Alejo Carpentier Balmont

Alejo Carpentier
Alejo Carpentier

General Information on Alejo Carpentier

Alejo Carpentier Balmont was born in Lausanne, Switzerland, on December 26th, 1904. He was the son of a French architect Julien Georges Carpentier and a Russian professor Catherine Balmont or Blagoobrasoff.

Being very small he moved to Havana where he enjoyed a good education combined with a bilingual education, the passion for reading and a great musical vocation.

In 1910 Carpentier began his studies in the capital CandlerCollege.

At seven years old he plays on the piano Chopin preludes and makes games in the pedals with pieces by Debussy.

His first small prose written was about the importance of the cyclone in the Caribbean life.

He also writes novels and readings influenced by tales of Emilio Salgari and Anatole France.

Alejo decides to abandon his project of studying at the University to find work and then he began to publish articles in the Havana press under the pseudonym Lina Valmont, since he was not old enough to be hired.

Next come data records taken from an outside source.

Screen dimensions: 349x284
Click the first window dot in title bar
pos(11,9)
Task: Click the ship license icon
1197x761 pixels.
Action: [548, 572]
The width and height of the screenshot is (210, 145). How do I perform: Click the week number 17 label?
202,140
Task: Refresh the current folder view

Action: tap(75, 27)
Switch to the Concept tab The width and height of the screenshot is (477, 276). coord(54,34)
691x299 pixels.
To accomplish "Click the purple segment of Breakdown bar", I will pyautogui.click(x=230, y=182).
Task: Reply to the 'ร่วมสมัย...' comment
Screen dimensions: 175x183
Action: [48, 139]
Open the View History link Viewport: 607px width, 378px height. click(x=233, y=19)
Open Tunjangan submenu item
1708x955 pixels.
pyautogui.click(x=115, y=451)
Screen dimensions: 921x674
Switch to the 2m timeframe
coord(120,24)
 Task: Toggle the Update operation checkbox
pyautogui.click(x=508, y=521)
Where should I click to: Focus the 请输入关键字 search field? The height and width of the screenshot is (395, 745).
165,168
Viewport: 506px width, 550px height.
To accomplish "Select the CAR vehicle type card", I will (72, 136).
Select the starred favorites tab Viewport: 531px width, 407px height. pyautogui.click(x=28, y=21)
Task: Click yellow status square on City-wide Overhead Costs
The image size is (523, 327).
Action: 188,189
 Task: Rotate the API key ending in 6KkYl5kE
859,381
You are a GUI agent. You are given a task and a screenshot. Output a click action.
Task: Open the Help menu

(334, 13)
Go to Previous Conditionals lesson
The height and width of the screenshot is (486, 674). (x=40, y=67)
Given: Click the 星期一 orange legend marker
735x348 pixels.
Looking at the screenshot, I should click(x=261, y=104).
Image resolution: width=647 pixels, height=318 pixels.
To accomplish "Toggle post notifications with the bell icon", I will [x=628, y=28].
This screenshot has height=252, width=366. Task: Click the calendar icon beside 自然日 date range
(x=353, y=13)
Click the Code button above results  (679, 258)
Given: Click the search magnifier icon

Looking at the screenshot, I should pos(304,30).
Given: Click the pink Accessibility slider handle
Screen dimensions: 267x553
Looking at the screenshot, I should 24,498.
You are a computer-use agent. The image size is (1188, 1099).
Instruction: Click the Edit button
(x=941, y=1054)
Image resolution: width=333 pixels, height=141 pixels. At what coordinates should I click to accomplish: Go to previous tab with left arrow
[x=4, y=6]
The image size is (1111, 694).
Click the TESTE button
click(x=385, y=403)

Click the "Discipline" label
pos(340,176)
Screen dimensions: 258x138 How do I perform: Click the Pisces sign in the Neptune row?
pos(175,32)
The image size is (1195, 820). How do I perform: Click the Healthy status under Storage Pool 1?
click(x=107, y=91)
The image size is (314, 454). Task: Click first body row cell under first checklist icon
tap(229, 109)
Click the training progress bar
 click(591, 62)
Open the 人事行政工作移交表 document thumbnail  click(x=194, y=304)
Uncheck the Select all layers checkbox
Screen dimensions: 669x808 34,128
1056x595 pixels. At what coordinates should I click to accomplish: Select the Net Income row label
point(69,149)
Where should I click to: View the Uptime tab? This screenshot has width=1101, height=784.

On November 20th, 1922 he signed for the first with his name.

Notes on the Versatile Artistic Work of Alejo Carpentier

Alejo Carpentier dabbled in journalism, poetry, narrative, music (lyrics) and many other genres that made him a universal writer.

He practiced worship journalism form and with a deep knowledge of history, classical architecture and modern, ethnology, geography, philosophy and politics, he demonstrated his extraordinary qualities as a critic of literature, theater, painting, sculpture and film.

A very small sample of his virtuosity – because its total work comprises more than 4000 articles – can be found in his Chronicles, published in Havana in 1976, which was published in two volumes and gathers 146 articles.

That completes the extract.